Abstract

In the ever-updating digital world, automatic handwritten math symbols classification (HMC) plays many vital roles in the advancement of computer-aided systems. It is the main foundation of perfecting one of the most challenging tasks out there: recognizing handwritten mathematical formulas. As with the other similar automated handwritten characters classifications tasks, HMC also faces various difficulties while attempting to correctly classify images. As people tend to have distinct types of handwriting styles and unique ways to write symbols, a simple character may have infinite versions of itself. In our research, we focused on the classification of such images of numerous handwritten mathematical symbols. For this classification, we have developed a convolutional neural network (CNN) model and worked with three different datasets to test our model’s efficiency. We introduced different data augmentation techniques to construct various versions of the already available images.
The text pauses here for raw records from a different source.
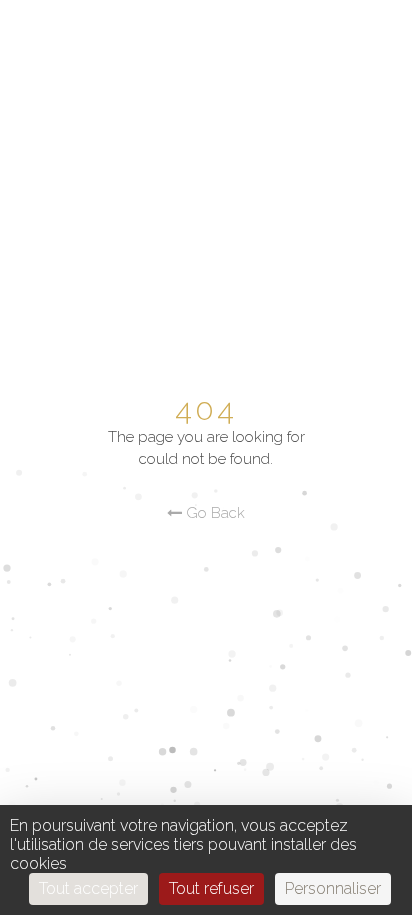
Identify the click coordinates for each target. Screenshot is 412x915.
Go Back (213, 512)
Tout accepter (88, 888)
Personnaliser (333, 888)
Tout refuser (211, 888)
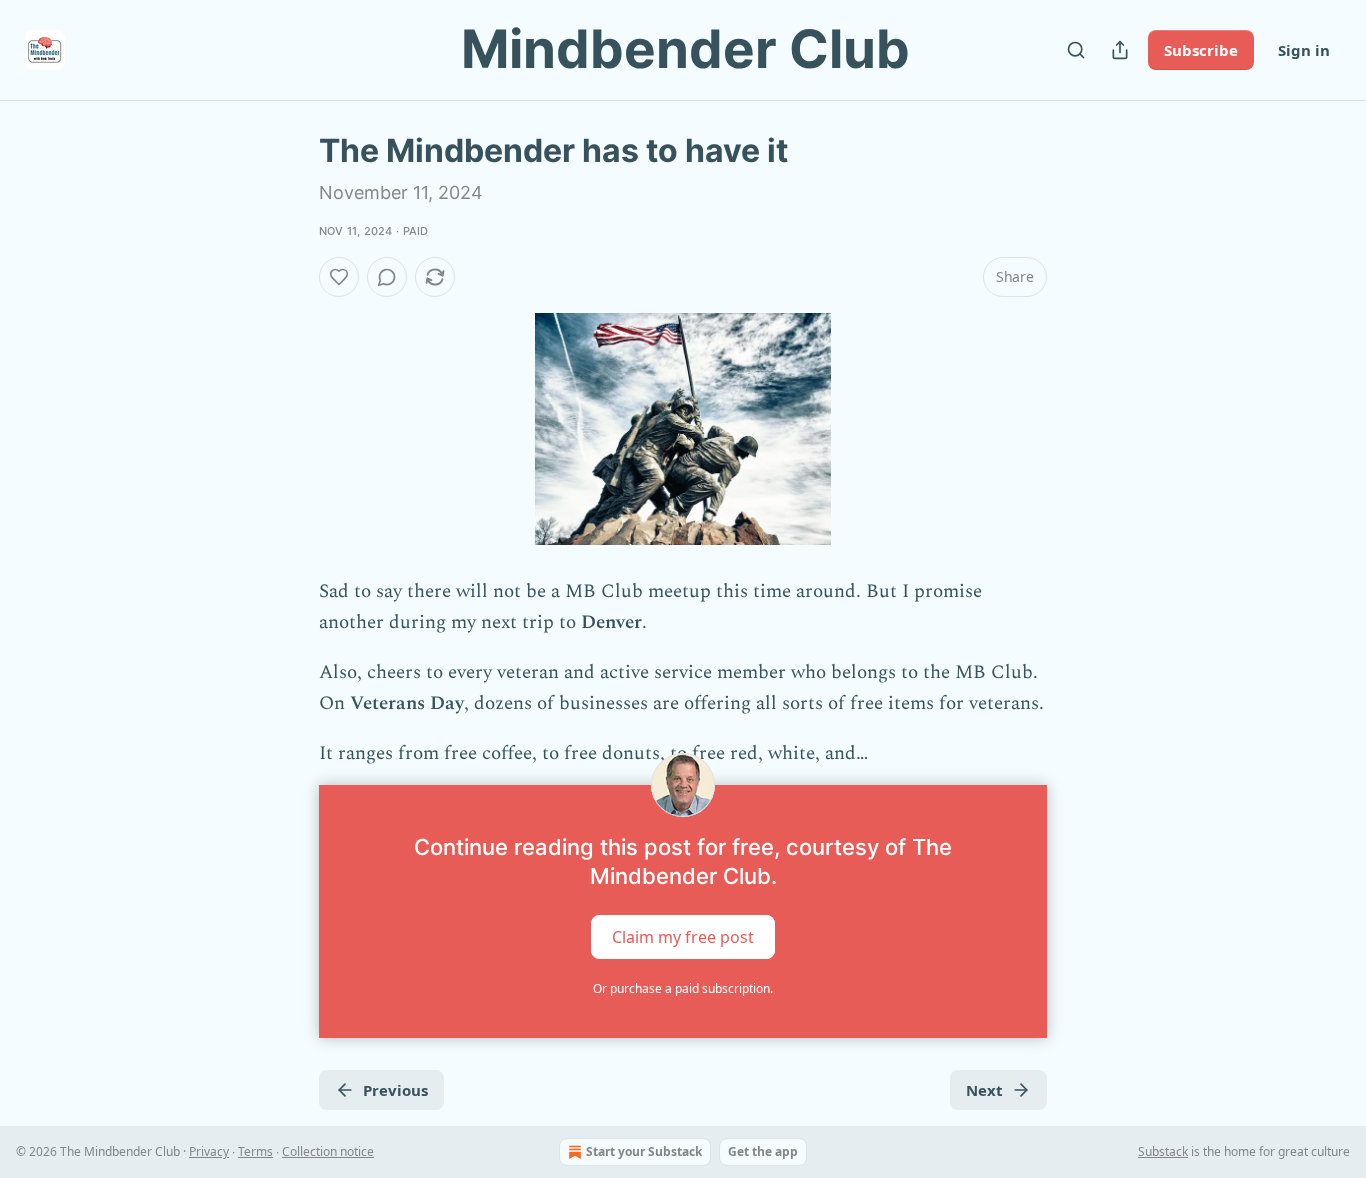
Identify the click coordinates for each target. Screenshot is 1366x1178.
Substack (1163, 1151)
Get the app (763, 1151)
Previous (395, 1090)
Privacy (209, 1151)
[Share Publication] (1120, 50)
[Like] (339, 277)
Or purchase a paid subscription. (683, 988)
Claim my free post (683, 937)
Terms (255, 1151)
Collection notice (328, 1151)
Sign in (1304, 50)
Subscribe (1201, 50)
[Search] (1076, 50)
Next (984, 1090)
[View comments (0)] (387, 277)
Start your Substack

This created a virtual mimicry of people’s tendency to write the same character in many styles. Our CNN model of 11 layers (6 were convolutional layers) worked to classify 16 classes (each denoting a mathematical symbol or digit) and had an accuracy of 98.71%, 99.01%, and 99.85% respectively on three publicly available datasets. To our knowledge, our model performed better than every other research work in this field. Considering this remarkable success, we are bent on working further on this and creating a fully working app that would eventually be able to automatically classify handwritten mathematical formulas.